Identify every line of the items below that contains the string "Instruction" with matching case, and copy each of those lines.
-- Start Data records --
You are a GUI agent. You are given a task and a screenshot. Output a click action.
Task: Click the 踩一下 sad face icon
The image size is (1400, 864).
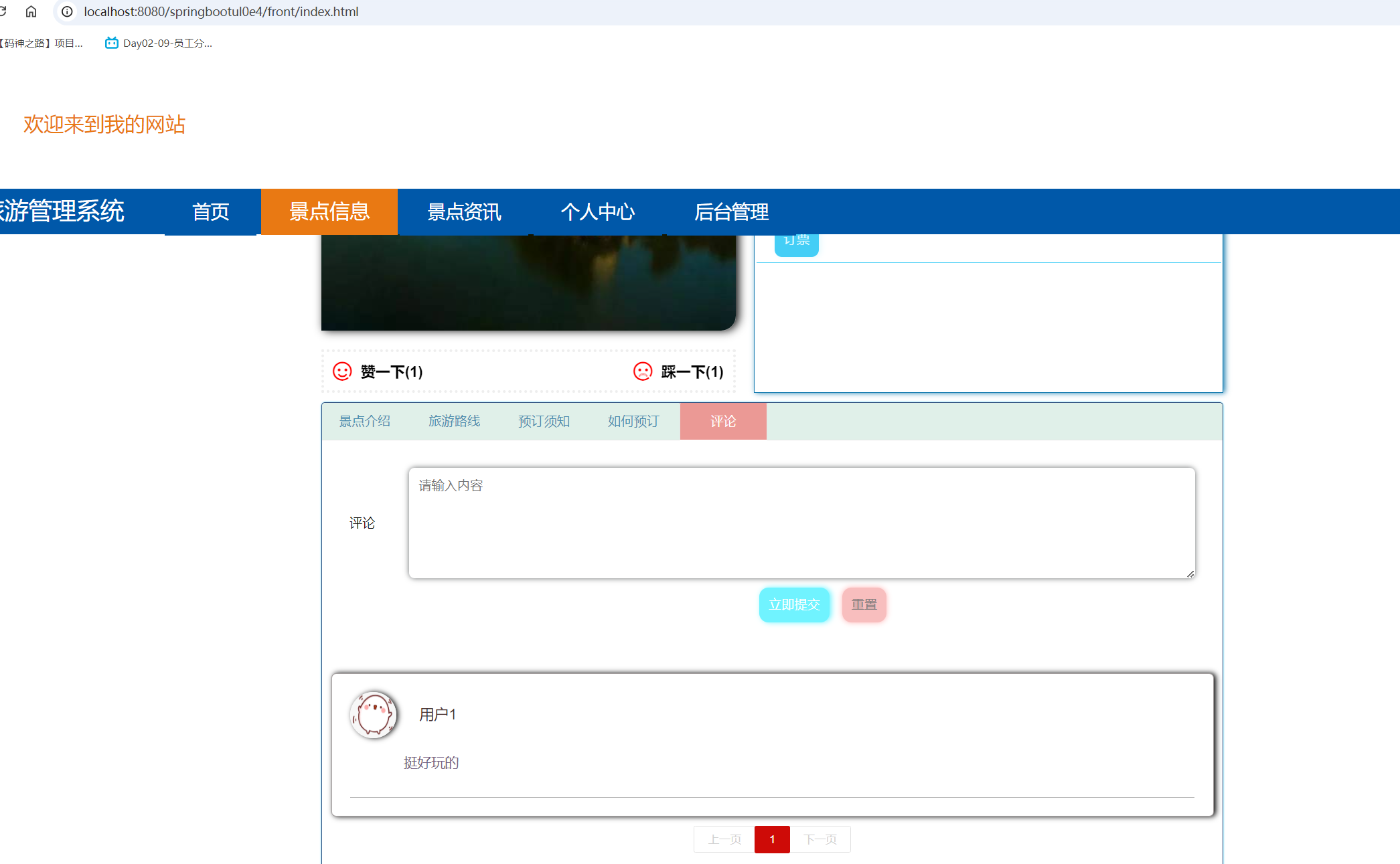point(643,371)
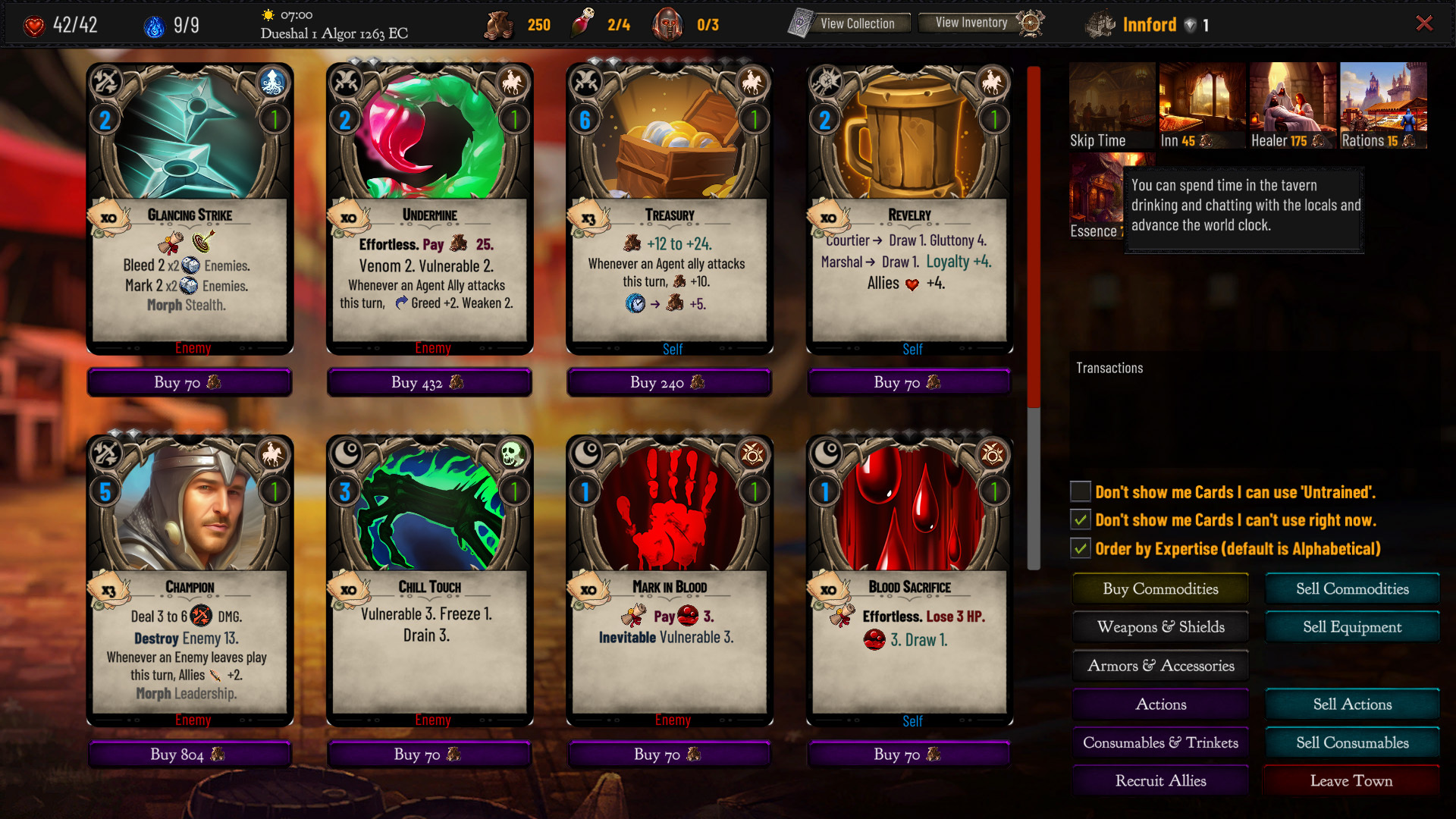The width and height of the screenshot is (1456, 819).
Task: Open inventory via gear wheel icon
Action: click(x=1030, y=24)
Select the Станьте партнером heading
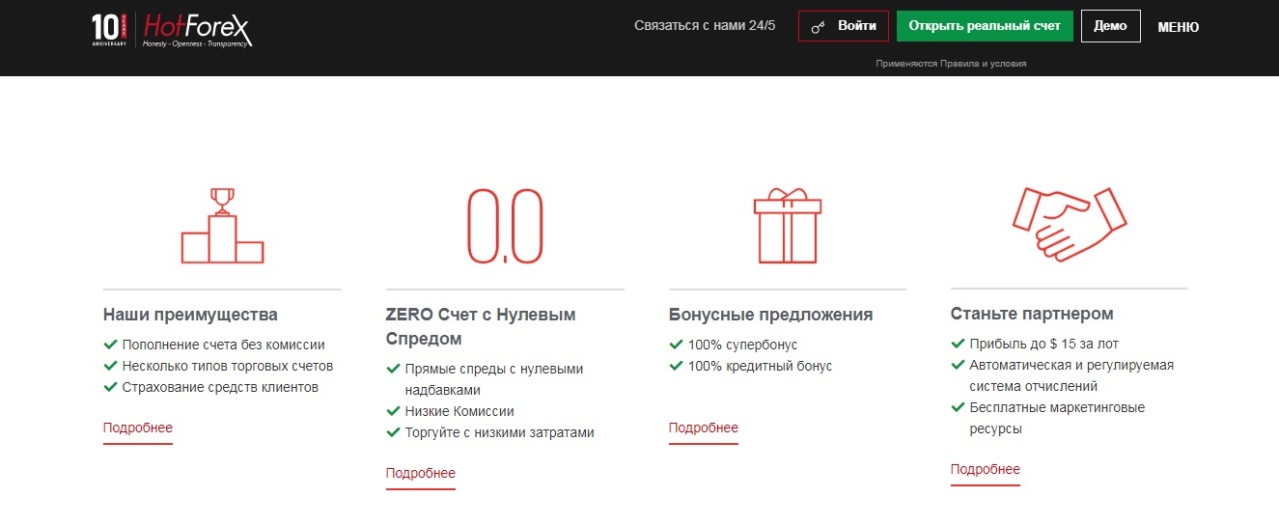This screenshot has height=525, width=1279. coord(1031,314)
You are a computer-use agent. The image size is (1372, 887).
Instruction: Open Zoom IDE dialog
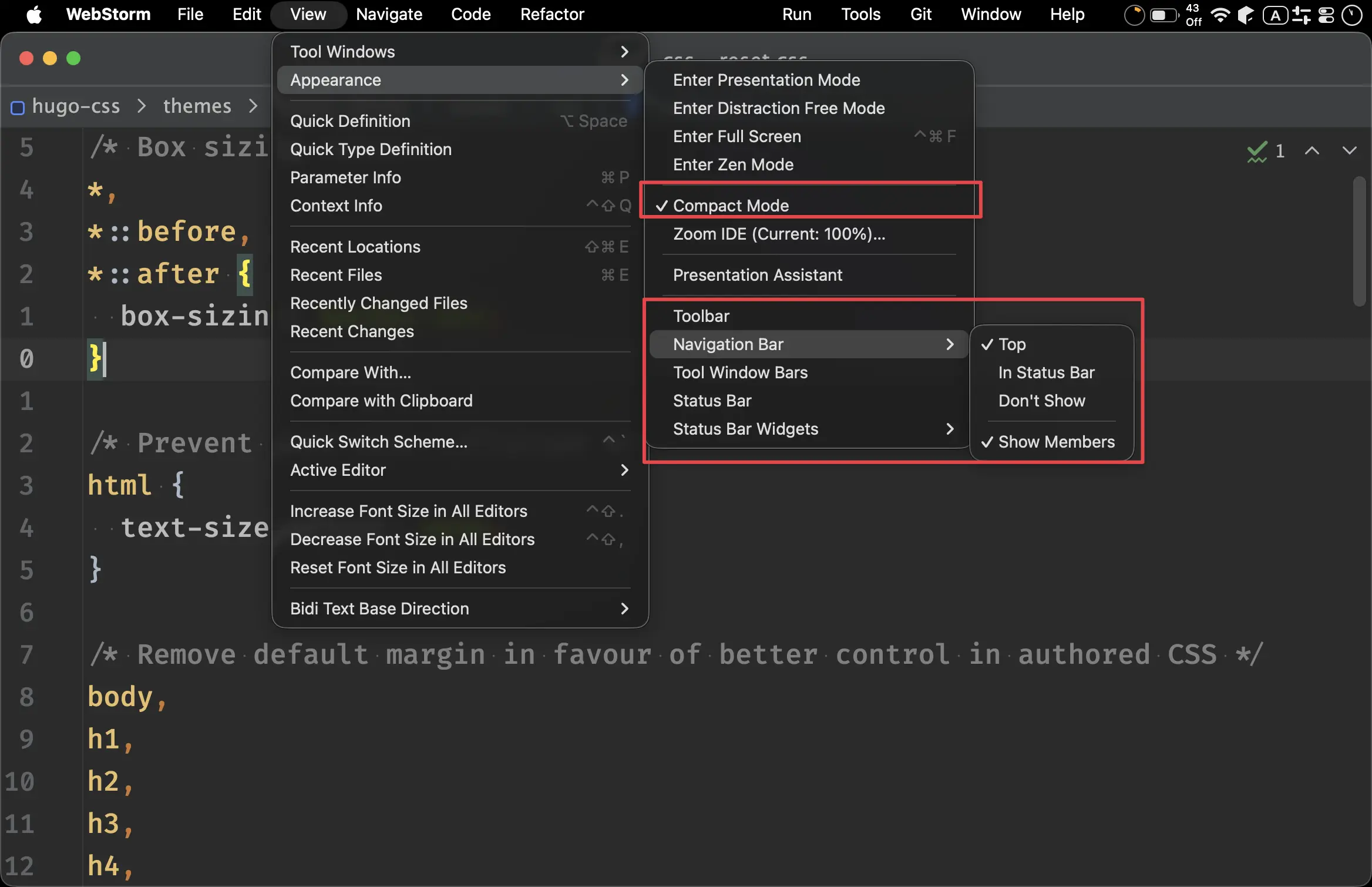coord(779,234)
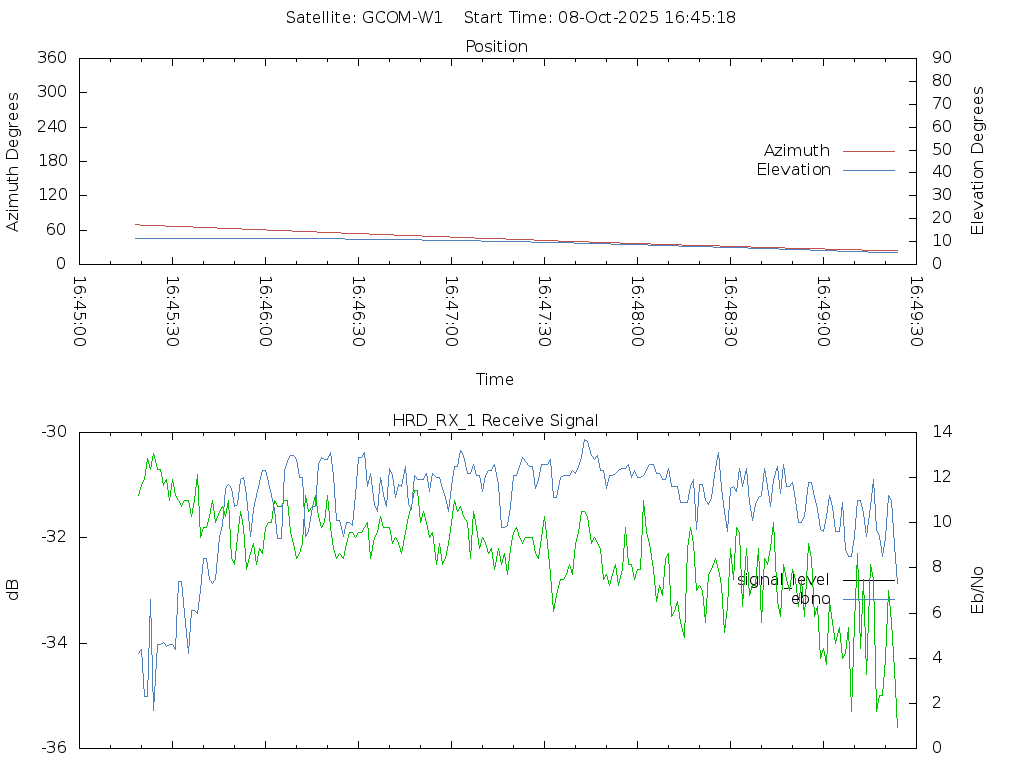The height and width of the screenshot is (768, 1024).
Task: Click the blue Elevation legend line sample
Action: (868, 170)
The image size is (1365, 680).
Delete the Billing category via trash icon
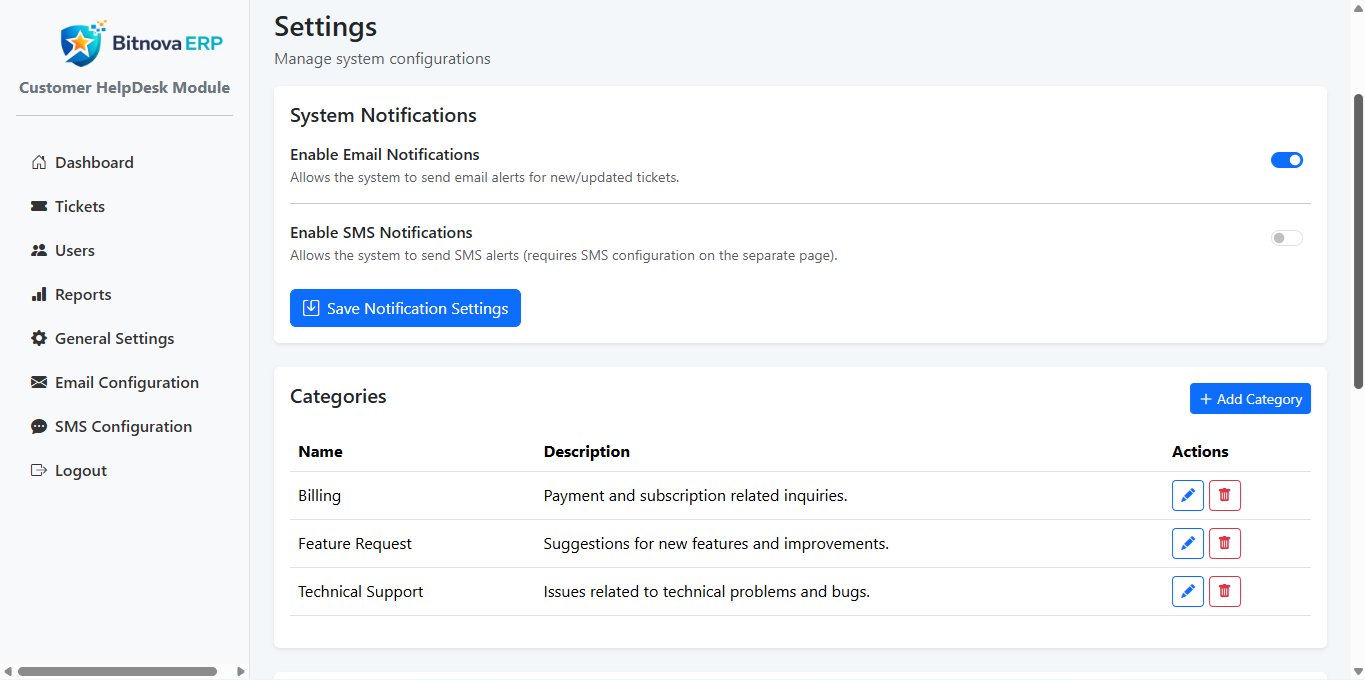click(1224, 496)
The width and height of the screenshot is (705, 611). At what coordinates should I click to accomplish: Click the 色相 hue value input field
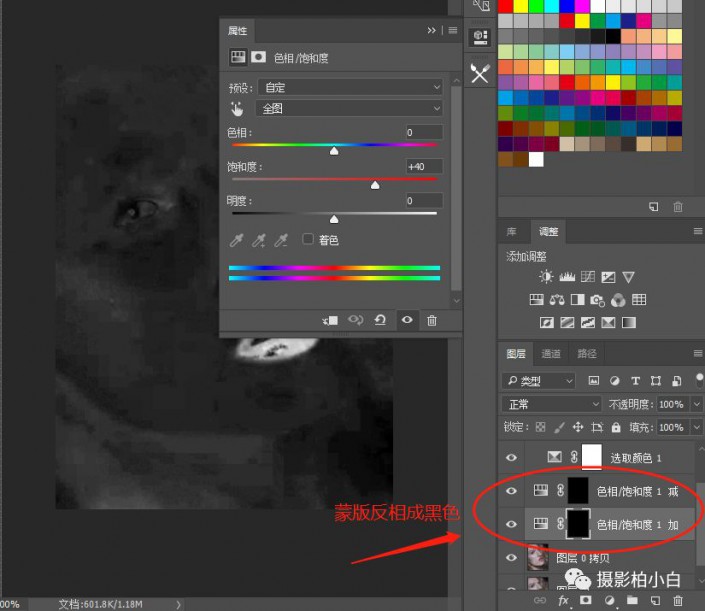click(x=423, y=132)
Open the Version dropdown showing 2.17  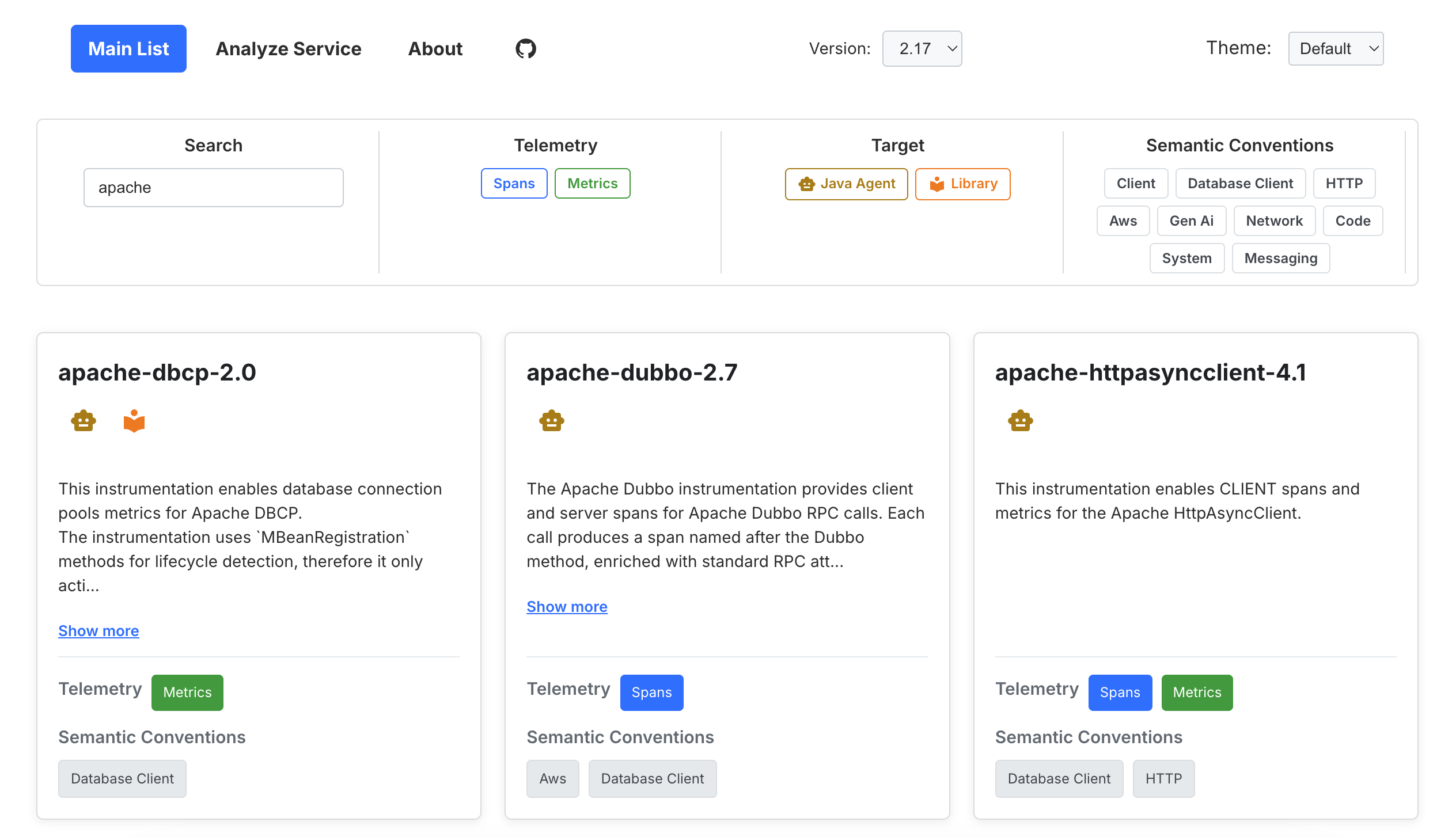922,49
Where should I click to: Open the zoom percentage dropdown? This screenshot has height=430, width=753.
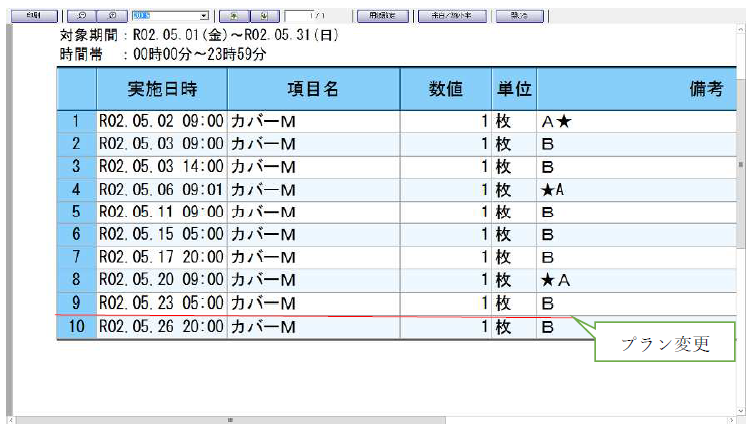pyautogui.click(x=204, y=16)
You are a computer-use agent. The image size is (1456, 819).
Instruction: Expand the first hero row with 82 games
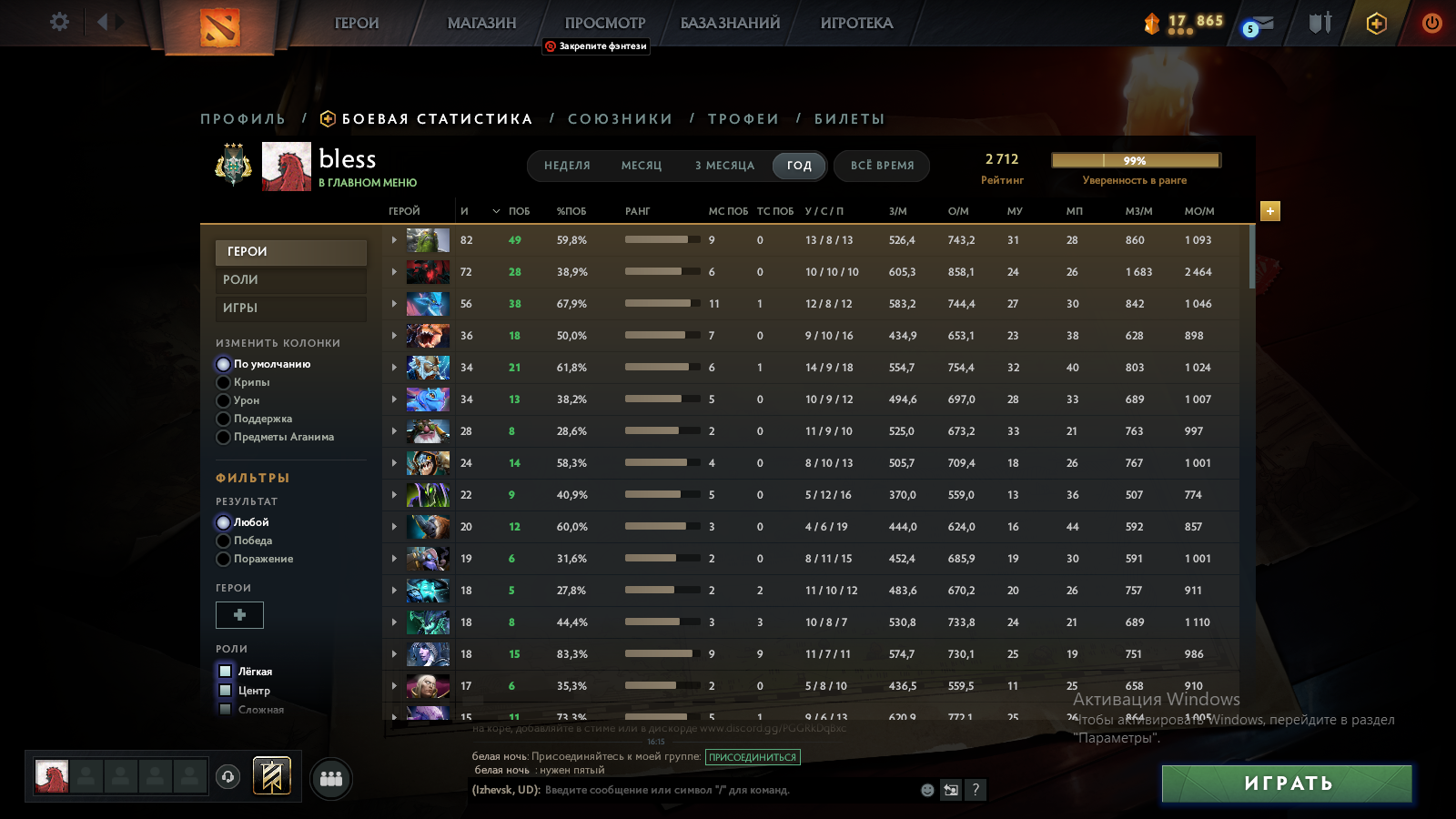[394, 240]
-- End Data records --
Worked solution —
Instruction: Open Zoom IDE dialog
Instruction: Expand the first hero row with 82 games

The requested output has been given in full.